KLK’s pre-tax profit in FY2024 mirrors the result of FY2023 at RM1.2 billion. This is on the back of one of the best plantation segment performances in the last five years of RM1.6 billion against RM1.2 billion in FY2023, an increase of 39%. This strong performance was underpinned by higher Crude Palm Oil (CPO) and Crude Palm Kernel Oil (CPKO) prices, improved fresh fruit bunch (FFB) yields and lower cost of production.
Meanwhile, the manufacturing division recorded a 64% decline in pre-tax profit, at RM95.3 million compared to RM264.7 million a year ago. The poorer performance was largely driven by substantial lower contributions from midstream refinery sub-segment, which faced adverse margins stemming from overcapacity in the refining industry and the unexpected strengthening of CPO price. Nevertheless, the Oleochemical sub-segment demonstrated encouraging recovery at sites in Malaysia and Europe, though challenges persist in China.
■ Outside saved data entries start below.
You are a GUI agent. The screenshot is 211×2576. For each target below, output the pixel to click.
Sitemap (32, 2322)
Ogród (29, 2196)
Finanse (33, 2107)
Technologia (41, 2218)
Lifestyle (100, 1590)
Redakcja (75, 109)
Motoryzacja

Synthomer has been suffering from post-acquisition costs, for example the adhesive resin business acquired from Eastman Chemical Company. These include cost of restructuring and integration, amortisation of acquired intangible assets and one-off goodwill impairment, with the latter two being non-cash items. The weak global chemical market and the very challenging trading environment affected all players, resulting from weak consumer demand. Nonetheless, under a new leadership team, Synthomer is refocusing on strategic capital allocation, deleveraging initiatives, and driving operational efficiency, which are expected to drive a turnaround.
For the fourth individual quarter ended Sept 30, 2024, KLK’s Patami was RM6.8 million. This decline was primarily due to the previously mentioned losses in Synthomer and the inventory write down. Without these exceptional losses, the Group’s Patami would be RM286.0 million.
Management is fairly confident that FY2025 will be a promising year. The upstream segment is expected to perform well, supported by strong oil palm prices and higher yields, while continued improvements from the Oleochemical sub-segment is forecasted. The exceptional non-cash losses from Synthomer and the inventory write-off in FY2024 were one-off occurrences and are not expected to recur in FY2025.
KLK executive chairman, Tan Sri Lee Oi Hian said: “2024 has been a year of navigating challenges, yet it has also demonstrated the resilience and adaptability of KLK's operations. While non-recurring losses in certain units have impacted our overall results, we have proactively addressed these through strategic measures designed to strengthen our foundation. We identified key issues and implemented effective mitigation strategies, which have started to yield positive results. Our Plantation segment has delivered one of its strongest performances in the past five years and we are encouraged by the recovery in our Oleochemical sub-segment.”
Looking ahead, he added they remain committed to operational excellence, guided by integrity, strong governance and sustainability.
“We will continue to optimise costs, enhance the best practices that underpin our success, and address areas where challenges remain.” said Lee.